**Exercise description**
Edit the entries from the line with "near the Kitchen" up to and including the line with "click(196, 224)", replacing "Pick" with "Select" and keeping everything else the same. Write out only those lines.

**Material shown**
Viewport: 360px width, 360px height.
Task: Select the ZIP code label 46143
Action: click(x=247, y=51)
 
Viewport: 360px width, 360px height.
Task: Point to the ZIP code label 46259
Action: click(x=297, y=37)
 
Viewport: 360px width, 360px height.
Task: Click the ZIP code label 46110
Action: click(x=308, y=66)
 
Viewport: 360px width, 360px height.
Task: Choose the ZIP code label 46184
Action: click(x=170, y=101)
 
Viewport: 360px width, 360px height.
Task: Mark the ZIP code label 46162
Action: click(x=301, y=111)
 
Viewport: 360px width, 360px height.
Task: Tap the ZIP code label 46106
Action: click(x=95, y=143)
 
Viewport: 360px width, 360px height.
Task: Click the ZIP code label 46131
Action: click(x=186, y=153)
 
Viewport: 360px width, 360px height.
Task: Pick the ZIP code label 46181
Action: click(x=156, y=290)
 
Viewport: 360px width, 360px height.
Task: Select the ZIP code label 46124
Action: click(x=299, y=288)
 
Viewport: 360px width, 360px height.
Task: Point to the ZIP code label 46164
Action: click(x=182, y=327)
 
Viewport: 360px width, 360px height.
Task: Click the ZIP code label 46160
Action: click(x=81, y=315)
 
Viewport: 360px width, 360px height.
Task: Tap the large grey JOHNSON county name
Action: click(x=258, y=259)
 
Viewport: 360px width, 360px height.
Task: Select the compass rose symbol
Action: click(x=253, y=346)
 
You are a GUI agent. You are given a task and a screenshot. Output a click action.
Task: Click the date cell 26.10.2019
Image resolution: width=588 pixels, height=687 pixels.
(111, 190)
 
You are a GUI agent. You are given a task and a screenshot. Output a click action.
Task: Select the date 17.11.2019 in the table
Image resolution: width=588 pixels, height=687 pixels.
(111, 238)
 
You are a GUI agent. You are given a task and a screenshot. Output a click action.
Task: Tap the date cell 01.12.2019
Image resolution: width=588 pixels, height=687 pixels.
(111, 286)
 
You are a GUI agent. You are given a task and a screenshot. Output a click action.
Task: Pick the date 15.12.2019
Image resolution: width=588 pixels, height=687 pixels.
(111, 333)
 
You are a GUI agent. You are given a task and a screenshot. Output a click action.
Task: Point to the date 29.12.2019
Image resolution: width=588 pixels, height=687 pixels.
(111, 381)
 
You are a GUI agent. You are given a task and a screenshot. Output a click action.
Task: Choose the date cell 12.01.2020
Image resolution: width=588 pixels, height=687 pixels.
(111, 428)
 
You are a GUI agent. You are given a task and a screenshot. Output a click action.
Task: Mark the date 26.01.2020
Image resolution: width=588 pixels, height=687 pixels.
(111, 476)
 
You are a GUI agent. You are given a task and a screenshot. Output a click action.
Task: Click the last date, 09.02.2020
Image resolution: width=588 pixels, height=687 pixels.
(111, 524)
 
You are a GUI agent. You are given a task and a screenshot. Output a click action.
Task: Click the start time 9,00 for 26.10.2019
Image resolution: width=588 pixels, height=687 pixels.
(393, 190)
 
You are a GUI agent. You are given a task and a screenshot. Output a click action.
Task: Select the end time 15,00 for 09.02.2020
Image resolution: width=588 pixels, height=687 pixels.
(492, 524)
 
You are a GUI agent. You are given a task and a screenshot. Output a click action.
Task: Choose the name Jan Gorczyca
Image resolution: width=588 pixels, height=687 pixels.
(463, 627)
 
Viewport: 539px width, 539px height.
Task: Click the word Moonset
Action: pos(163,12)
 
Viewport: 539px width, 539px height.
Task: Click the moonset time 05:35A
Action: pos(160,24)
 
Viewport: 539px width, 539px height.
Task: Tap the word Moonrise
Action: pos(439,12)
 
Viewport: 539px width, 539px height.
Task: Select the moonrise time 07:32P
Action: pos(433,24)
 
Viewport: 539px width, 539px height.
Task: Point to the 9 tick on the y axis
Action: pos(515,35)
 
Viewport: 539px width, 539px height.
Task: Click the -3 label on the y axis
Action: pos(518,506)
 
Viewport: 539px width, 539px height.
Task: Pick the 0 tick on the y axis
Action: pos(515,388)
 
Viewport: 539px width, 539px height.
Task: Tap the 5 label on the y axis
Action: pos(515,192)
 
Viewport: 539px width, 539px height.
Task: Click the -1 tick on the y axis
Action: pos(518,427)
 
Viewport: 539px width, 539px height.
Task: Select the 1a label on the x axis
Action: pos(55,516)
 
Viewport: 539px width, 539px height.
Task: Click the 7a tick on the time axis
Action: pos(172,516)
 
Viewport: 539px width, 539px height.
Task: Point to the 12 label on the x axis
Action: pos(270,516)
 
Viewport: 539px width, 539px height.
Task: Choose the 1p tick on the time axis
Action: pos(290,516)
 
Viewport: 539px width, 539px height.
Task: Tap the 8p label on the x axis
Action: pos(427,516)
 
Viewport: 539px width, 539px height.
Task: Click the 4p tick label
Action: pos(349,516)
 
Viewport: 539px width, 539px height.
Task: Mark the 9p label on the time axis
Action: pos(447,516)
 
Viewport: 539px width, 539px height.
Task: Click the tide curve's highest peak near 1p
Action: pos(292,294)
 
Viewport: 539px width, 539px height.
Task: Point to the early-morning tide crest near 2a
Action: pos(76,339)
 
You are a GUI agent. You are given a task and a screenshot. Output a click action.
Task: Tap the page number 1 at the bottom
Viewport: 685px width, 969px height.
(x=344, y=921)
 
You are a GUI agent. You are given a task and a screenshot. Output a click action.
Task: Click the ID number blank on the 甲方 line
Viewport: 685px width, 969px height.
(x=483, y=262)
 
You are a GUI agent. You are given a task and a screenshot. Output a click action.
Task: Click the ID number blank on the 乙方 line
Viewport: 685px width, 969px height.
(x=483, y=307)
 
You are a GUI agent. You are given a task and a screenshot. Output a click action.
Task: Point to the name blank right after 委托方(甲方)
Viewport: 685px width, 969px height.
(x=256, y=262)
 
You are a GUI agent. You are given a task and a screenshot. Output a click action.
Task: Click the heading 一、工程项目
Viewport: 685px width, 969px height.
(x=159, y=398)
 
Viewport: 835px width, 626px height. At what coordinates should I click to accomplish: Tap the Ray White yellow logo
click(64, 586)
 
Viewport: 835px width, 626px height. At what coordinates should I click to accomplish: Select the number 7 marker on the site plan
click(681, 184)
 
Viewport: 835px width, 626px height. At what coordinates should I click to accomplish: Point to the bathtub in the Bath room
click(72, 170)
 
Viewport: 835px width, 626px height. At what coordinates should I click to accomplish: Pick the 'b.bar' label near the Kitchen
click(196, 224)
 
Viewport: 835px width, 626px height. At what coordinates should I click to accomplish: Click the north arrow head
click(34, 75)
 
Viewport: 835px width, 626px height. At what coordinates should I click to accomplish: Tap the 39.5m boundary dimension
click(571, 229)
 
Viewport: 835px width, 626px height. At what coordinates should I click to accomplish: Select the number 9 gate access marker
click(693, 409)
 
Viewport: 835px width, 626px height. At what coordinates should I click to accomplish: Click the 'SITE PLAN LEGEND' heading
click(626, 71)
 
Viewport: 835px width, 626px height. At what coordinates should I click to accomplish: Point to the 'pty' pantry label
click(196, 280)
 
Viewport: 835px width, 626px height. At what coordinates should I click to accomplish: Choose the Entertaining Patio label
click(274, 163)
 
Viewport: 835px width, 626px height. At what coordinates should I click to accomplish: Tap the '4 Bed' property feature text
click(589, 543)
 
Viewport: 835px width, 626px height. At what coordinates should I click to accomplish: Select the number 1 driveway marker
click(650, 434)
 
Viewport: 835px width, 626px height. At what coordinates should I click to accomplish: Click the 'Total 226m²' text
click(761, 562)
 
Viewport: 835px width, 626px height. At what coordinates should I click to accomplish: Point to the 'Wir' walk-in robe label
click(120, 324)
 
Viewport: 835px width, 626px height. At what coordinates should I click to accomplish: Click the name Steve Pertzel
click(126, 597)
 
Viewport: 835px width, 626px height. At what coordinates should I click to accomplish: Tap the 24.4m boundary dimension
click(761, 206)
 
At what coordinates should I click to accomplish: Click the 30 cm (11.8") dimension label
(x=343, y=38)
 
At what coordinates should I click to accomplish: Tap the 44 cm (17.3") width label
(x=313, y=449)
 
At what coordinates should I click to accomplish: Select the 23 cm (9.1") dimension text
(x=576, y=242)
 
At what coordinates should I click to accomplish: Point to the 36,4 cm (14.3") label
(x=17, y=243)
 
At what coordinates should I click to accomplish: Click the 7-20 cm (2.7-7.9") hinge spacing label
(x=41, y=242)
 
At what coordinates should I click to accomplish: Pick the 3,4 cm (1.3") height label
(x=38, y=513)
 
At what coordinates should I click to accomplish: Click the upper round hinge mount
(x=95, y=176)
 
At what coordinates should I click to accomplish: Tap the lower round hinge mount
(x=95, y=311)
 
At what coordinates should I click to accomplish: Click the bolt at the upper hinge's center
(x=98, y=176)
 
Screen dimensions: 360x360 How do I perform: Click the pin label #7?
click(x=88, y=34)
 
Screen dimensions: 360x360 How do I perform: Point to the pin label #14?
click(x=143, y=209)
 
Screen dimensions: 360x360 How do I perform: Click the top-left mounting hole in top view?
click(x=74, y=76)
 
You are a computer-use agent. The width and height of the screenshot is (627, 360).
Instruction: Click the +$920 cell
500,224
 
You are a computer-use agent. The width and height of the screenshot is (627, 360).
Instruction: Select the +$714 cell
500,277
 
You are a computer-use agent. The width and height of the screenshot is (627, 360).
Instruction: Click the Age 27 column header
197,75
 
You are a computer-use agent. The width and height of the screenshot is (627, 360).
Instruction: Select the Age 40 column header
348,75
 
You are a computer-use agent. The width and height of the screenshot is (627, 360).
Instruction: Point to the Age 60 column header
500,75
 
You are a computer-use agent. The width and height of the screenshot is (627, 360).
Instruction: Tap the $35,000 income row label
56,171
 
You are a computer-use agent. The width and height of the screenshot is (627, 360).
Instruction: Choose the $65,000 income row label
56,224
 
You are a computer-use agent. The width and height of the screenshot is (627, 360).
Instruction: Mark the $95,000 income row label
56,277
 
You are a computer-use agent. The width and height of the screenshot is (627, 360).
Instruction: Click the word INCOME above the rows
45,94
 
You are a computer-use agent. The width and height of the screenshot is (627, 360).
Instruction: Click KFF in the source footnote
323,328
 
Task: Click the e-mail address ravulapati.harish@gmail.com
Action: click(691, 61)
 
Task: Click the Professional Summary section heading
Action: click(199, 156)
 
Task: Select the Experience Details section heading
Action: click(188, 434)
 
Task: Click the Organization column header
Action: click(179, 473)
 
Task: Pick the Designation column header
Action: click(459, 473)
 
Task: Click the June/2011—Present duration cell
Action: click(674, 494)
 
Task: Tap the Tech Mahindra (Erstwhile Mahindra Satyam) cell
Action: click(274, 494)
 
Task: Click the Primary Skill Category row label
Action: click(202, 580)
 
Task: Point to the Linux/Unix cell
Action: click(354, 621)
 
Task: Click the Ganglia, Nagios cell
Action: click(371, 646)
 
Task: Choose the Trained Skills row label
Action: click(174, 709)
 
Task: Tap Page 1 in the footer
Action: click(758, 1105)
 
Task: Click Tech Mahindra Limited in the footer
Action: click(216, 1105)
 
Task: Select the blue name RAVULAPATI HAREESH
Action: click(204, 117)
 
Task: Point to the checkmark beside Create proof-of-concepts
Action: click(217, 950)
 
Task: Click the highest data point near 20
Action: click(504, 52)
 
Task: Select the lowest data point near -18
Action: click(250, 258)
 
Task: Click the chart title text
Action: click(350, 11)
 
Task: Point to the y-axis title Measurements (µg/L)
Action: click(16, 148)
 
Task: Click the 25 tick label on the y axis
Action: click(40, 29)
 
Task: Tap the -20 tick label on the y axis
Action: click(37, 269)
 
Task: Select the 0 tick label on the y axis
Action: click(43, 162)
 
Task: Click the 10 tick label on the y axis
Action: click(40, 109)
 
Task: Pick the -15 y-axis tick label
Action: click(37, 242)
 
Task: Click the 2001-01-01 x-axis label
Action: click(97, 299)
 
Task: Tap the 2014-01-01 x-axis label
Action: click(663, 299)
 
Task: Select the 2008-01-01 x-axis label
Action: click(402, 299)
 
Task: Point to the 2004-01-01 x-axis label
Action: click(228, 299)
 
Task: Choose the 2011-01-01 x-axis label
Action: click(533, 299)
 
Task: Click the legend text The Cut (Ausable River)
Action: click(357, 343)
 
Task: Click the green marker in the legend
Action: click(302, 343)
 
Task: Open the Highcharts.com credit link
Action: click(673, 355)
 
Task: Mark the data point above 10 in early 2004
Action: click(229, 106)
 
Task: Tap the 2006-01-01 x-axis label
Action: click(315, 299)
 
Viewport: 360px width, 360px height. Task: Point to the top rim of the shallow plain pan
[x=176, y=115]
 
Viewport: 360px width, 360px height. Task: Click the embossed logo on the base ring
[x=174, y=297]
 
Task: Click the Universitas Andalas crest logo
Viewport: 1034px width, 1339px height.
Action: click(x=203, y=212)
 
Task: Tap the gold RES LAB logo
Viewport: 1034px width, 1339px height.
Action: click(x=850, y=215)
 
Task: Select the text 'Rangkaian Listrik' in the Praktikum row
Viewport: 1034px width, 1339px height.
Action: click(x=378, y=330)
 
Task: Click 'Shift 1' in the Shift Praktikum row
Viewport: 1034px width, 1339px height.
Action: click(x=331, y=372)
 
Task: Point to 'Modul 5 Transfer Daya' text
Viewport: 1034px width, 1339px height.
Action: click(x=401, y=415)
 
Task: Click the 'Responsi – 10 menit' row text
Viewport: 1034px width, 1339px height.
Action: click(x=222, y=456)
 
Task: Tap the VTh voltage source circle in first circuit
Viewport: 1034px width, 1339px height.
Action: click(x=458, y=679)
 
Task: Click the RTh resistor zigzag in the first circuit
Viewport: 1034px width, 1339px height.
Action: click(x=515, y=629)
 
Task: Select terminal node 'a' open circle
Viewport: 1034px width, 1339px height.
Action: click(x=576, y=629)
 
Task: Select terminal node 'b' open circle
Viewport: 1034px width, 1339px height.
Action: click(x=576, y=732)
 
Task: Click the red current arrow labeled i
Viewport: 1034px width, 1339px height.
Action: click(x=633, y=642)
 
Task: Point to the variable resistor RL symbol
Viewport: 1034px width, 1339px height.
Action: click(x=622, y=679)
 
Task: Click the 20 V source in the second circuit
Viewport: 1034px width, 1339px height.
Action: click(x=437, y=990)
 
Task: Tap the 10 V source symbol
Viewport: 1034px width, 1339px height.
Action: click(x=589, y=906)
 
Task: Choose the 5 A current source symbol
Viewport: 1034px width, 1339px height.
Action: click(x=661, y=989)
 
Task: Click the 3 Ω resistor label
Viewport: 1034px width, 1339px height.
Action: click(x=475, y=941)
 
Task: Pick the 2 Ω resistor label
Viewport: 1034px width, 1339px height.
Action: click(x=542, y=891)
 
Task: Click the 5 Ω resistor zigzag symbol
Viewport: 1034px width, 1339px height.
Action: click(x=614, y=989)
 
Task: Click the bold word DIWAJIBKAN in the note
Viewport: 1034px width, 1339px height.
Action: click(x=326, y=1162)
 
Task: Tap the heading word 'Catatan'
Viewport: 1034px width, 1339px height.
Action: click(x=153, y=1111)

**Result**
Viewport: 835px width, 626px height. At what coordinates should I click to accomplish: Select the 'b.bar' label near the Kitchen
click(196, 224)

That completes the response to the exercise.